» Work required
Copy out word for word the lines starting at the one containing "842x542 pixels. How" and ending at the one containing "How do I perform: Click the 云南省招生考试工作网".

» Data lines
>> start

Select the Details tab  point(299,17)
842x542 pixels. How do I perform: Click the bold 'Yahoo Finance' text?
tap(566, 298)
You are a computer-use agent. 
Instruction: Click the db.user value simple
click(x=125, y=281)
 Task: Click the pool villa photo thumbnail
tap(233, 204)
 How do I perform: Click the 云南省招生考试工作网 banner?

>> end
>> start

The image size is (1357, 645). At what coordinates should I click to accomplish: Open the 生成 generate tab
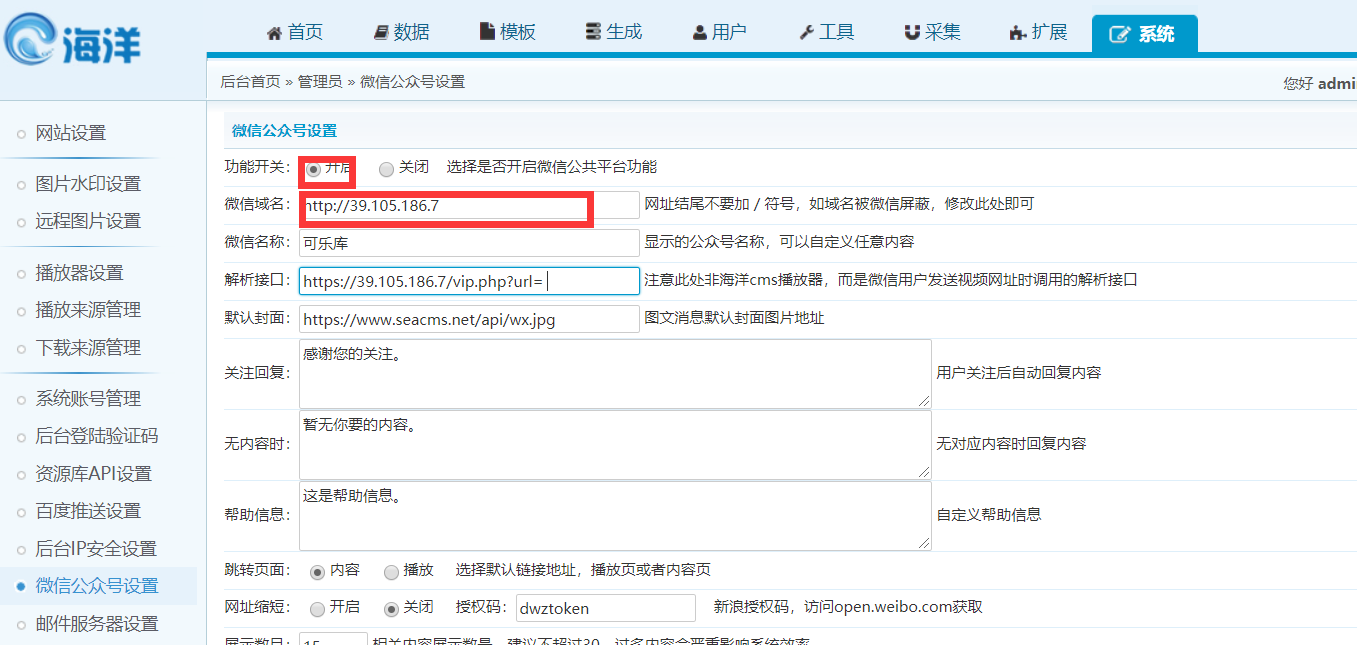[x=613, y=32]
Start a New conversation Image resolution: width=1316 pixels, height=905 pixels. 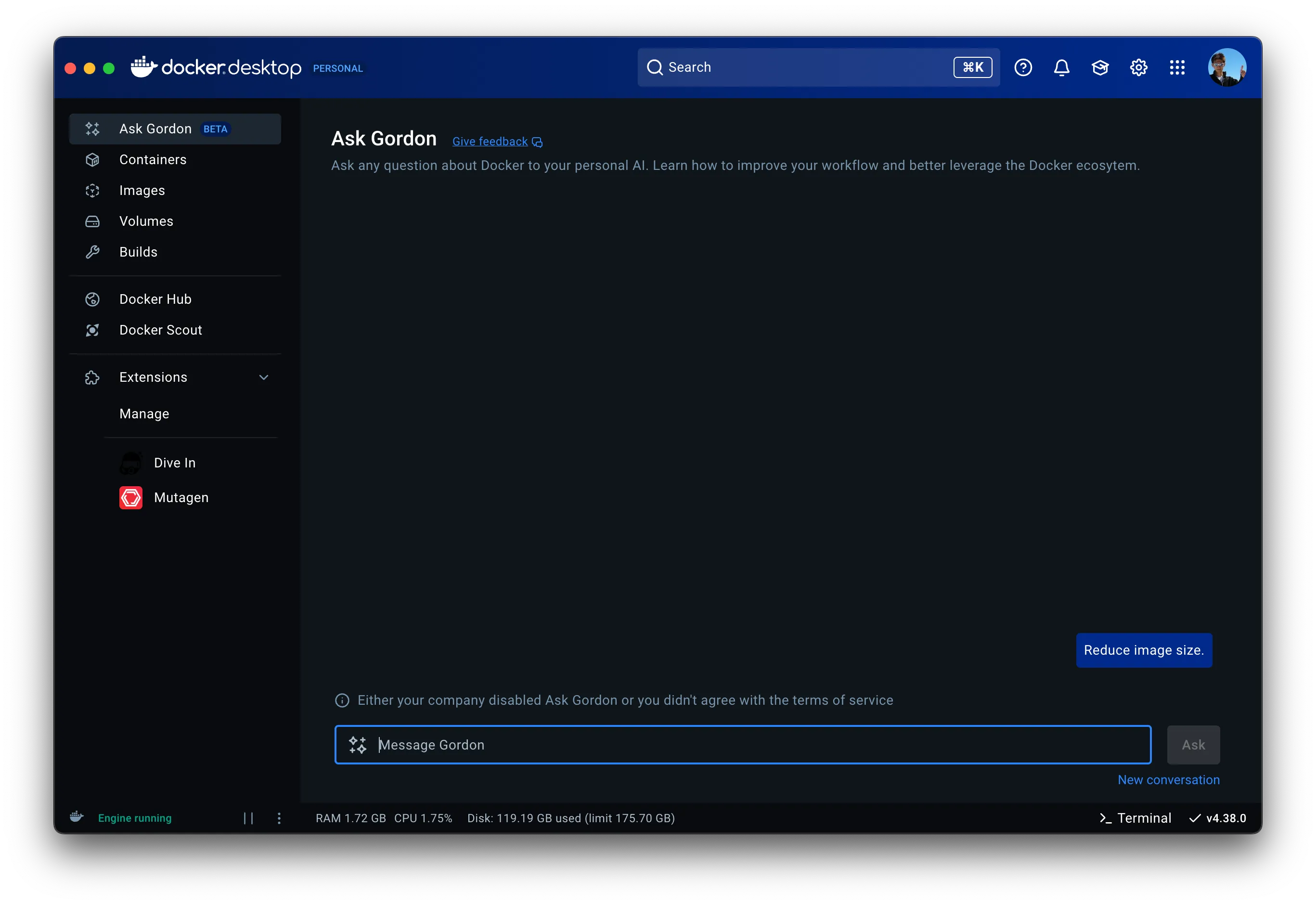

>> end
>> start

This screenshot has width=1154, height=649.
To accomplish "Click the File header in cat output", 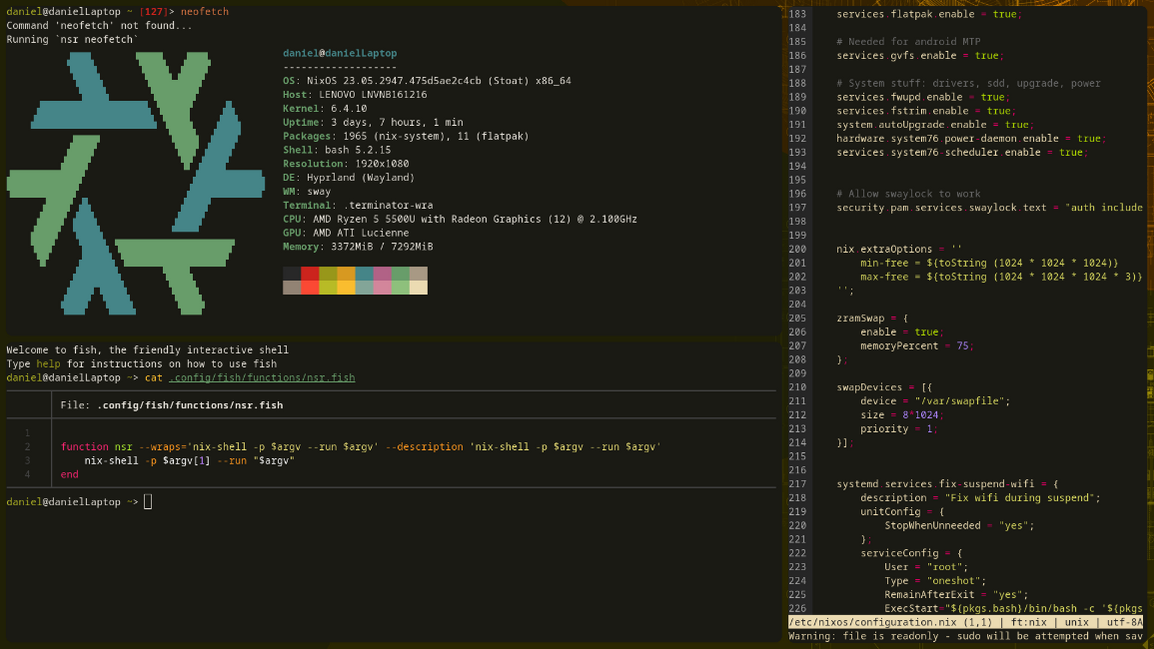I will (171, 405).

>> end

» Right answer
842x542 pixels. How do I perform: Click the bold 'Yahoo Finance' text?
tap(566, 298)
You are a computer-use agent. 
Instruction: Click the db.user value simple
click(x=125, y=281)
 Task: Click the pool villa photo thumbnail
tap(233, 204)
 How do I perform: Click the 云南省招生考试工作网 banner?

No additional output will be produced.